**ABOUT THIS EXERCISE:** Copy out every one of the following entries word for word, keeping each line unchanged.

═══ DATASET CONTENT ═══

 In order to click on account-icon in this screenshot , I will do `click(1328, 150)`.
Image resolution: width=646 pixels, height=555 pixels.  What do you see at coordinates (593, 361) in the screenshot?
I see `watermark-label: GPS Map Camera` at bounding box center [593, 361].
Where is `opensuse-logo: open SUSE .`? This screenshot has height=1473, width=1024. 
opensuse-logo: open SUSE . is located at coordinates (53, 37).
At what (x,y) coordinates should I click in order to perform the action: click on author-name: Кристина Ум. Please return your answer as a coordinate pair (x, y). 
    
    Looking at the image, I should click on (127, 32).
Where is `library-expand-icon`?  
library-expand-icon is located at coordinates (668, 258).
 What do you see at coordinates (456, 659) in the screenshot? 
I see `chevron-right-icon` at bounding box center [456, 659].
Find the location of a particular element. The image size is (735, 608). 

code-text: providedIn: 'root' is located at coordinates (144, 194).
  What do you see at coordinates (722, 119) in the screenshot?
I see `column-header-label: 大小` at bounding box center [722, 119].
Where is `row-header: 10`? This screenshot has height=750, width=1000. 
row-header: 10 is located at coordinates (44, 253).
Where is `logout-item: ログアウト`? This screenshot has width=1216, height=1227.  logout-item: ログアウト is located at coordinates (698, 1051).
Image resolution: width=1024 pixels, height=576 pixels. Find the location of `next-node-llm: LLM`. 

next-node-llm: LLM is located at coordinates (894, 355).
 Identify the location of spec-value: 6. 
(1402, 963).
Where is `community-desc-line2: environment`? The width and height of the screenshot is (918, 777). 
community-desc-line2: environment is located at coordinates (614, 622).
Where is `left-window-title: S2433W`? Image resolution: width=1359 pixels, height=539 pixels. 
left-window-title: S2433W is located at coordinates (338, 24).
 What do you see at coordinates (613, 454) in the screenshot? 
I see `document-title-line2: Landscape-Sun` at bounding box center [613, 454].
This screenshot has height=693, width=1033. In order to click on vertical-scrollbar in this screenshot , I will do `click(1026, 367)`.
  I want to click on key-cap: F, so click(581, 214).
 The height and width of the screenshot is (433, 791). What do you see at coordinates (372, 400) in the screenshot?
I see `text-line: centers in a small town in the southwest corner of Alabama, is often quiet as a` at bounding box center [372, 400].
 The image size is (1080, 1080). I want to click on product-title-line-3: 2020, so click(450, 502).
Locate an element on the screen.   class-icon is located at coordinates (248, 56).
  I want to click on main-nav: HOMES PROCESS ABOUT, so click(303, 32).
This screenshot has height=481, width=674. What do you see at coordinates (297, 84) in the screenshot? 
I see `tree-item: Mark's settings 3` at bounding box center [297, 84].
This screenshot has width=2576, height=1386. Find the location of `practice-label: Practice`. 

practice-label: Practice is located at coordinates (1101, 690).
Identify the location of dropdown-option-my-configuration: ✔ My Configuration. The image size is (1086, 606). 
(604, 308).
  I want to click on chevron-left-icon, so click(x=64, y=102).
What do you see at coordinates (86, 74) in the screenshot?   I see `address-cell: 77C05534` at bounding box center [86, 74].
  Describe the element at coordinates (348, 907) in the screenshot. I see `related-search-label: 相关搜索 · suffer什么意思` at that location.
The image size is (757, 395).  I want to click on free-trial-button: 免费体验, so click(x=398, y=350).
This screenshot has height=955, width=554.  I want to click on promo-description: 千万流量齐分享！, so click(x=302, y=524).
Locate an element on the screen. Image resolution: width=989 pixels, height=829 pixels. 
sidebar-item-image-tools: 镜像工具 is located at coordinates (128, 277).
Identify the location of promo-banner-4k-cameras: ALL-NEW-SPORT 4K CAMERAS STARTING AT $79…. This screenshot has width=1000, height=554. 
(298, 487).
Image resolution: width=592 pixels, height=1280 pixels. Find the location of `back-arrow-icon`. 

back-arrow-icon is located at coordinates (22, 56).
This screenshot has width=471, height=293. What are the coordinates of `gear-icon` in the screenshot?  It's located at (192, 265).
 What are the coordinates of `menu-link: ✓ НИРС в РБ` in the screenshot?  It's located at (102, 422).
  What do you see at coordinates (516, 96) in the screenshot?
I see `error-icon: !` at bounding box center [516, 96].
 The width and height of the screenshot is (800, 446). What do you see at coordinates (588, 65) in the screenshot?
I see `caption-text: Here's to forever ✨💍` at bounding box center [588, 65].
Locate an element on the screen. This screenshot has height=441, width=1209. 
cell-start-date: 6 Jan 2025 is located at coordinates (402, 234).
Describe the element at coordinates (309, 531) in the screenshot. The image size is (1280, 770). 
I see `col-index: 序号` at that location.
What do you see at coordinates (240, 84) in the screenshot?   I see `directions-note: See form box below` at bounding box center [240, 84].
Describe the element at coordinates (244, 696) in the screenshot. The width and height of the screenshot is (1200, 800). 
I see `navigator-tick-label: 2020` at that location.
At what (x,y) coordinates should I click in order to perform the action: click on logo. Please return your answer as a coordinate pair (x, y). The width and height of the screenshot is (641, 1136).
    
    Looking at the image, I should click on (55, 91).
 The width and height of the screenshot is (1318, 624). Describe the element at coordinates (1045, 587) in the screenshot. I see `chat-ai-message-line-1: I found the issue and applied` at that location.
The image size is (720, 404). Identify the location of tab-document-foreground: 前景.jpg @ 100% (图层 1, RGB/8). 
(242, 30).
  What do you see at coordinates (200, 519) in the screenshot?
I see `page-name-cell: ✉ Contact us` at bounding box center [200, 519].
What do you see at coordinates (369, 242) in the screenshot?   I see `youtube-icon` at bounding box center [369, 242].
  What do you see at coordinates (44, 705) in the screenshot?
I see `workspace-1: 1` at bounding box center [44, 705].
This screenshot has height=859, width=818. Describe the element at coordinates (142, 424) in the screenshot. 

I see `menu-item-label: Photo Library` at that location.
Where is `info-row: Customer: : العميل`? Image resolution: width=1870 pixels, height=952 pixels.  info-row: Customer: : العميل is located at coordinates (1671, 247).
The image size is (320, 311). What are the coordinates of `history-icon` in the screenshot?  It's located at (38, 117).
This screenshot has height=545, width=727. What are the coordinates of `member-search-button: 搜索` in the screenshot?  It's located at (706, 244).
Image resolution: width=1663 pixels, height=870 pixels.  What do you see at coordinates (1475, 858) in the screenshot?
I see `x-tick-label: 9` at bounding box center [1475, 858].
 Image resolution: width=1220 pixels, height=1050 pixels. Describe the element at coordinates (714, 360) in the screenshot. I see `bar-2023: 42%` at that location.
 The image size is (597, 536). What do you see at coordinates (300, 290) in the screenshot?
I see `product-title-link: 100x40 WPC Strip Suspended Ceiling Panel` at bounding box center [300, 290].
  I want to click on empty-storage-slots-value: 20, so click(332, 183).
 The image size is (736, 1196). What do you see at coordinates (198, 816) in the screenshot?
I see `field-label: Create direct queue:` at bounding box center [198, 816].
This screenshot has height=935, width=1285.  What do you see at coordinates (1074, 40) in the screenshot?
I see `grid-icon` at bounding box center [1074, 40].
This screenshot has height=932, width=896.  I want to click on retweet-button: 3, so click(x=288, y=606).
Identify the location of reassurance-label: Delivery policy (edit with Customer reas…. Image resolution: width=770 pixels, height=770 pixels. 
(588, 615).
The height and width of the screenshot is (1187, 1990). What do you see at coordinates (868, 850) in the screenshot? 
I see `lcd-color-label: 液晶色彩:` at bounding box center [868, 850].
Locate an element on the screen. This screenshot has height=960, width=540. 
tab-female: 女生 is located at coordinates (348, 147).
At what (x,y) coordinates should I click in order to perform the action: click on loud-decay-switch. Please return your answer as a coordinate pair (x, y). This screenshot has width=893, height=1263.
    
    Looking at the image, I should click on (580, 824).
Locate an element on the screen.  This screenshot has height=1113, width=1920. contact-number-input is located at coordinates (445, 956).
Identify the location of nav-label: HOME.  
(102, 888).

═══

**ANSWER FOR THIS EXERCISE:**
 In order to click on account-icon in this screenshot , I will do `click(1328, 150)`.
Image resolution: width=646 pixels, height=555 pixels.  What do you see at coordinates (593, 361) in the screenshot?
I see `watermark-label: GPS Map Camera` at bounding box center [593, 361].
Where is `opensuse-logo: open SUSE .`? This screenshot has height=1473, width=1024. 
opensuse-logo: open SUSE . is located at coordinates (53, 37).
At what (x,y) coordinates should I click in order to perform the action: click on author-name: Кристина Ум. Please return your answer as a coordinate pair (x, y). 
    
    Looking at the image, I should click on (127, 32).
Where is `library-expand-icon`?  
library-expand-icon is located at coordinates (668, 258).
 What do you see at coordinates (456, 659) in the screenshot? 
I see `chevron-right-icon` at bounding box center [456, 659].
Find the location of a particular element. The image size is (735, 608). 

code-text: providedIn: 'root' is located at coordinates (144, 194).
  What do you see at coordinates (722, 119) in the screenshot?
I see `column-header-label: 大小` at bounding box center [722, 119].
Where is `row-header: 10`? This screenshot has height=750, width=1000. 
row-header: 10 is located at coordinates (44, 253).
Where is `logout-item: ログアウト`? This screenshot has width=1216, height=1227.  logout-item: ログアウト is located at coordinates (698, 1051).
Image resolution: width=1024 pixels, height=576 pixels. Find the location of `next-node-llm: LLM`. 

next-node-llm: LLM is located at coordinates (894, 355).
 Identify the location of spec-value: 6. 
(1402, 963).
Where is `community-desc-line2: environment`? The width and height of the screenshot is (918, 777). 
community-desc-line2: environment is located at coordinates (614, 622).
Where is `left-window-title: S2433W`? Image resolution: width=1359 pixels, height=539 pixels. 
left-window-title: S2433W is located at coordinates (338, 24).
 What do you see at coordinates (613, 454) in the screenshot? 
I see `document-title-line2: Landscape-Sun` at bounding box center [613, 454].
This screenshot has height=693, width=1033. In order to click on vertical-scrollbar in this screenshot , I will do `click(1026, 367)`.
  I want to click on key-cap: F, so click(581, 214).
 The height and width of the screenshot is (433, 791). What do you see at coordinates (372, 400) in the screenshot?
I see `text-line: centers in a small town in the southwest corner of Alabama, is often quiet as a` at bounding box center [372, 400].
 The image size is (1080, 1080). I want to click on product-title-line-3: 2020, so click(450, 502).
Locate an element on the screen.   class-icon is located at coordinates (248, 56).
  I want to click on main-nav: HOMES PROCESS ABOUT, so click(303, 32).
This screenshot has height=481, width=674. What do you see at coordinates (297, 84) in the screenshot? 
I see `tree-item: Mark's settings 3` at bounding box center [297, 84].
This screenshot has width=2576, height=1386. Find the location of `practice-label: Practice`. 

practice-label: Practice is located at coordinates (1101, 690).
Identify the location of dropdown-option-my-configuration: ✔ My Configuration. The image size is (1086, 606). 
(604, 308).
  I want to click on chevron-left-icon, so click(x=64, y=102).
What do you see at coordinates (86, 74) in the screenshot?   I see `address-cell: 77C05534` at bounding box center [86, 74].
  Describe the element at coordinates (348, 907) in the screenshot. I see `related-search-label: 相关搜索 · suffer什么意思` at that location.
The image size is (757, 395).  I want to click on free-trial-button: 免费体验, so click(x=398, y=350).
This screenshot has height=955, width=554.  I want to click on promo-description: 千万流量齐分享！, so click(x=302, y=524).
Locate an element on the screen. Image resolution: width=989 pixels, height=829 pixels. 
sidebar-item-image-tools: 镜像工具 is located at coordinates (128, 277).
Identify the location of promo-banner-4k-cameras: ALL-NEW-SPORT 4K CAMERAS STARTING AT $79…. This screenshot has width=1000, height=554. 
(298, 487).
Image resolution: width=592 pixels, height=1280 pixels. Find the location of `back-arrow-icon`. 

back-arrow-icon is located at coordinates (22, 56).
This screenshot has width=471, height=293. What are the coordinates of `gear-icon` in the screenshot?  It's located at (192, 265).
 What are the coordinates of `menu-link: ✓ НИРС в РБ` in the screenshot?  It's located at (102, 422).
  What do you see at coordinates (516, 96) in the screenshot?
I see `error-icon: !` at bounding box center [516, 96].
 The width and height of the screenshot is (800, 446). What do you see at coordinates (588, 65) in the screenshot?
I see `caption-text: Here's to forever ✨💍` at bounding box center [588, 65].
Locate an element on the screen. This screenshot has height=441, width=1209. 
cell-start-date: 6 Jan 2025 is located at coordinates (402, 234).
Describe the element at coordinates (309, 531) in the screenshot. The image size is (1280, 770). 
I see `col-index: 序号` at that location.
What do you see at coordinates (240, 84) in the screenshot?   I see `directions-note: See form box below` at bounding box center [240, 84].
Describe the element at coordinates (244, 696) in the screenshot. The width and height of the screenshot is (1200, 800). 
I see `navigator-tick-label: 2020` at that location.
At what (x,y) coordinates should I click in order to perform the action: click on logo. Please return your answer as a coordinate pair (x, y). The width and height of the screenshot is (641, 1136).
    
    Looking at the image, I should click on (55, 91).
 The width and height of the screenshot is (1318, 624). Describe the element at coordinates (1045, 587) in the screenshot. I see `chat-ai-message-line-1: I found the issue and applied` at that location.
The image size is (720, 404). Identify the location of tab-document-foreground: 前景.jpg @ 100% (图层 1, RGB/8). 
(242, 30).
  What do you see at coordinates (200, 519) in the screenshot?
I see `page-name-cell: ✉ Contact us` at bounding box center [200, 519].
What do you see at coordinates (369, 242) in the screenshot?   I see `youtube-icon` at bounding box center [369, 242].
  What do you see at coordinates (44, 705) in the screenshot?
I see `workspace-1: 1` at bounding box center [44, 705].
This screenshot has height=859, width=818. Describe the element at coordinates (142, 424) in the screenshot. 

I see `menu-item-label: Photo Library` at that location.
Where is `info-row: Customer: : العميل`? Image resolution: width=1870 pixels, height=952 pixels.  info-row: Customer: : العميل is located at coordinates (1671, 247).
The image size is (320, 311). What are the coordinates of `history-icon` in the screenshot?  It's located at (38, 117).
This screenshot has height=545, width=727. What are the coordinates of `member-search-button: 搜索` in the screenshot?  It's located at (706, 244).
Image resolution: width=1663 pixels, height=870 pixels.  What do you see at coordinates (1475, 858) in the screenshot?
I see `x-tick-label: 9` at bounding box center [1475, 858].
 Image resolution: width=1220 pixels, height=1050 pixels. Describe the element at coordinates (714, 360) in the screenshot. I see `bar-2023: 42%` at that location.
 The image size is (597, 536). What do you see at coordinates (300, 290) in the screenshot?
I see `product-title-link: 100x40 WPC Strip Suspended Ceiling Panel` at bounding box center [300, 290].
  I want to click on empty-storage-slots-value: 20, so click(332, 183).
 The image size is (736, 1196). What do you see at coordinates (198, 816) in the screenshot?
I see `field-label: Create direct queue:` at bounding box center [198, 816].
This screenshot has height=935, width=1285.  What do you see at coordinates (1074, 40) in the screenshot?
I see `grid-icon` at bounding box center [1074, 40].
This screenshot has height=932, width=896.  I want to click on retweet-button: 3, so click(x=288, y=606).
Identify the location of reassurance-label: Delivery policy (edit with Customer reas…. Image resolution: width=770 pixels, height=770 pixels. 
(588, 615).
The height and width of the screenshot is (1187, 1990). What do you see at coordinates (868, 850) in the screenshot? 
I see `lcd-color-label: 液晶色彩:` at bounding box center [868, 850].
Locate an element on the screen. This screenshot has height=960, width=540. 
tab-female: 女生 is located at coordinates (348, 147).
At what (x,y) coordinates should I click in order to perform the action: click on loud-decay-switch. Please return your answer as a coordinate pair (x, y). This screenshot has width=893, height=1263.
    
    Looking at the image, I should click on (580, 824).
Locate an element on the screen.  This screenshot has height=1113, width=1920. contact-number-input is located at coordinates (445, 956).
Identify the location of nav-label: HOME.  
(102, 888).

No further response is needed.